Since $\;\overline{\Gamma (z)}=\Gamma (\overline{z})\;$ a first idea is to use any formula for $\;\Gamma(z)\,$ and transform it with : $$\Re\;\Gamma(z)=\frac{\Gamma(z)+\Gamma(\overline{z})}2,\quad\Im\;\Gamma(z)=\frac{\Gamma(z)-\Gamma(\overline{z})}{2\,i}$$

Let's apply this to some integral formulae like the definition $\;\displaystyle\Gamma(z):=\int_0^\infty e^{-t}\,t^{z-1}\,dt$ :

\begin{align} \Re\;\Gamma(x+iy)&=\int_0^\infty e^{-t}\,\frac{t^{x+iy-1}+t^{x-iy-1}}2\,dt\\ &=\int_0^\infty e^{-t}\,t^{x-1}\,\frac{e^{iy\ln(t)}+e^{-iy\ln(t)}}2\,dt\\ &\tag{1}=\int_0^\infty e^{-t}\,t^{x-1}\,\cos(y\;\ln\,t)\;dt\\ \\\\ \Im\;\Gamma(x+iy)&=\int_0^\infty e^{-t}\,\frac{t^{x+iy-1}-t^{x-iy-1}}{2\,i}\,dt\\ \tag{2}&=\int_0^\infty e^{-t}\,t^{x-1}\,\sin(y\;\ln\,t)\;dt\\ \end{align}

The variant $\;\displaystyle\Gamma(z)=2\int_0^\infty e^{-t^2}\,t^{2z-1}\,dt\;$ returned :

\begin{align} \tag{3}\Re\;\Gamma(x+iy)&=2\int_0^\infty e^{-t^2}\,t^{2x-1}\,\cos(2\,y\;\ln\,t)\;dt\\ \tag{4}\Im\;\Gamma(x+iy)&=2\int_0^\infty e^{-t^2}\,t^{2x-1}\,\sin(2\,y\;\ln\,t)\;dt\\ \end{align} with faster convergence and the power of $t$ disappearing for $x=\frac 12$.

While the finite integral $\Gamma(z)=\int_0^1 (-\ln\,t)^{z-1}\,dt\;$ gives : \begin{align} \tag{5}\Re\;\Gamma(x+iy)&=\int_0^1 (-\ln\,t)^{x-1}\,\cos(y\;\ln(-\ln(t)))\;dt\\ \tag{6}\Im\;\Gamma(x+iy)&=\int_0^1 (-\ln\,t)^{x-1}\,\sin(y\;\ln(-\ln(t)))\;dt\\ \end{align}

We could try the same idea with infinite series and products from Abramowitz and Stegun but let's experiment another idea.

# MATERIAL PROVIDED:
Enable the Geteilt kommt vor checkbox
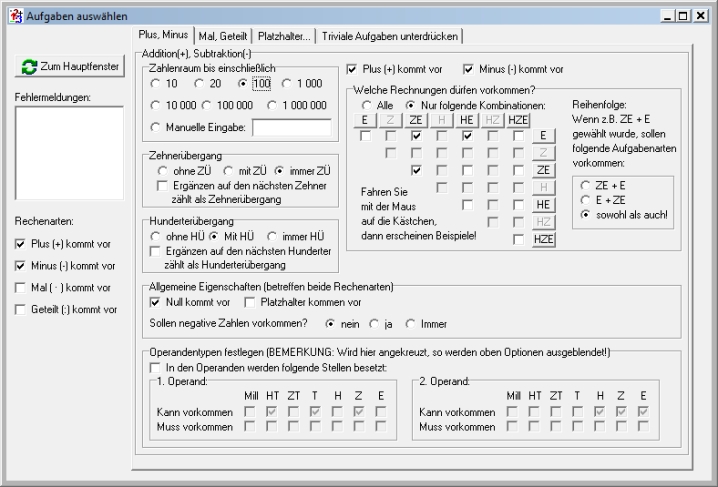 click(22, 310)
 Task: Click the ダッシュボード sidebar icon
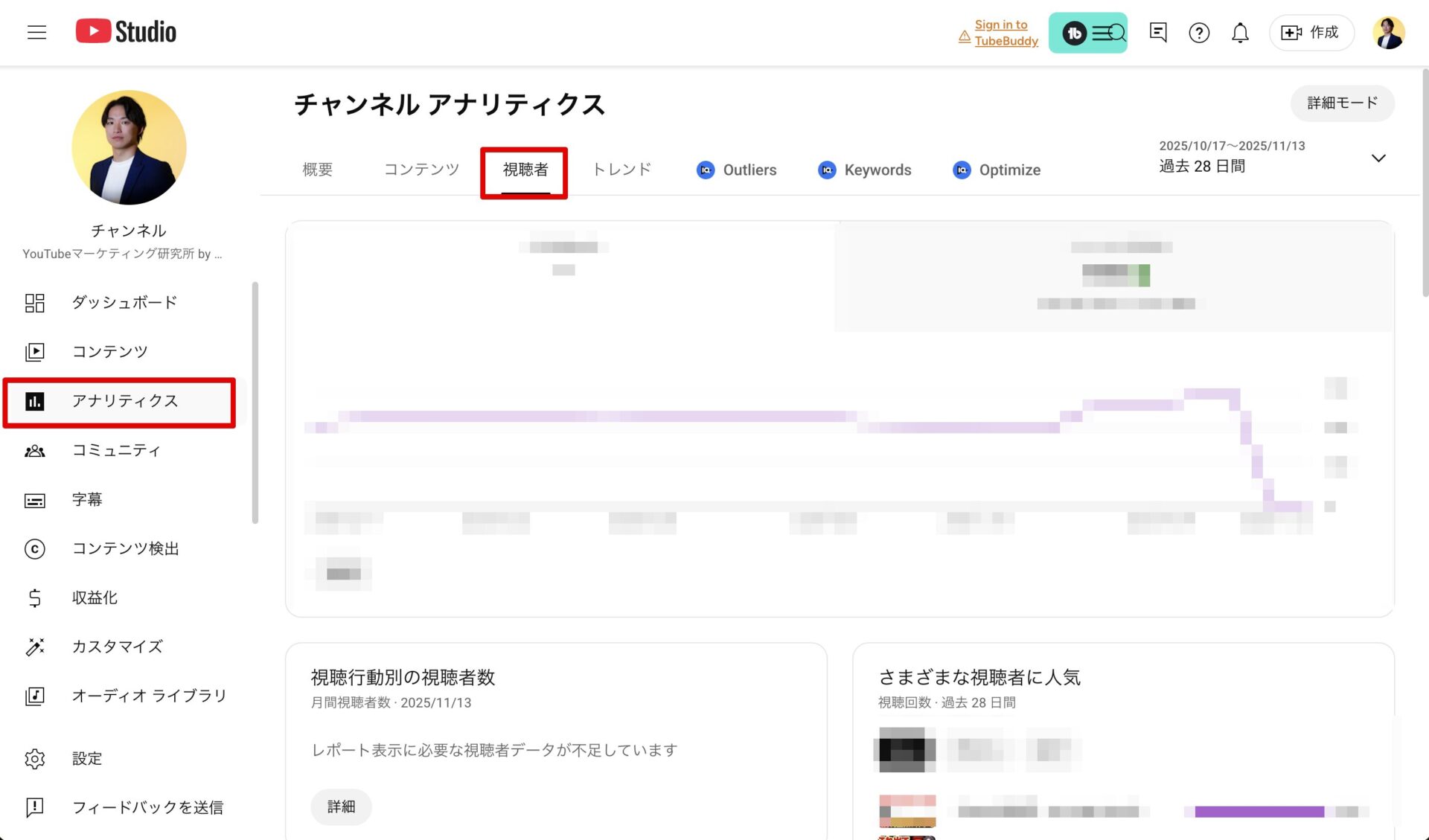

# ACTIONS TO TAKE:
[1] According to the gamma function passage, what happens to the power of t in formulas (3) and (4) when x equals 1/2?
[2] Write out everything in the gamma function passage from "The variant $\;\displaystyle\Gamma(z)=2\int_0^\infty" down to "for $x=\frac 12$.".
The material is separate from the gamma function passage.

# EXERCISE SOLUTIONS:
[1] The power of t disappears.

[2]
The variant $\;\displaystyle\Gamma(z)=2\int_0^\infty e^{-t^2}\,t^{2z-1}\,dt\;$ returned :

\begin{align} \tag{3}\Re\;\Gamma(x+iy)&=2\int_0^\infty e^{-t^2}\,t^{2x-1}\,\cos(2\,y\;\ln\,t)\;dt\\ \tag{4}\Im\;\Gamma(x+iy)&=2\int_0^\infty e^{-t^2}\,t^{2x-1}\,\sin(2\,y\;\ln\,t)\;dt\\ \end{align} with faster convergence and the power of $t$ disappearing for $x=\frac 12$.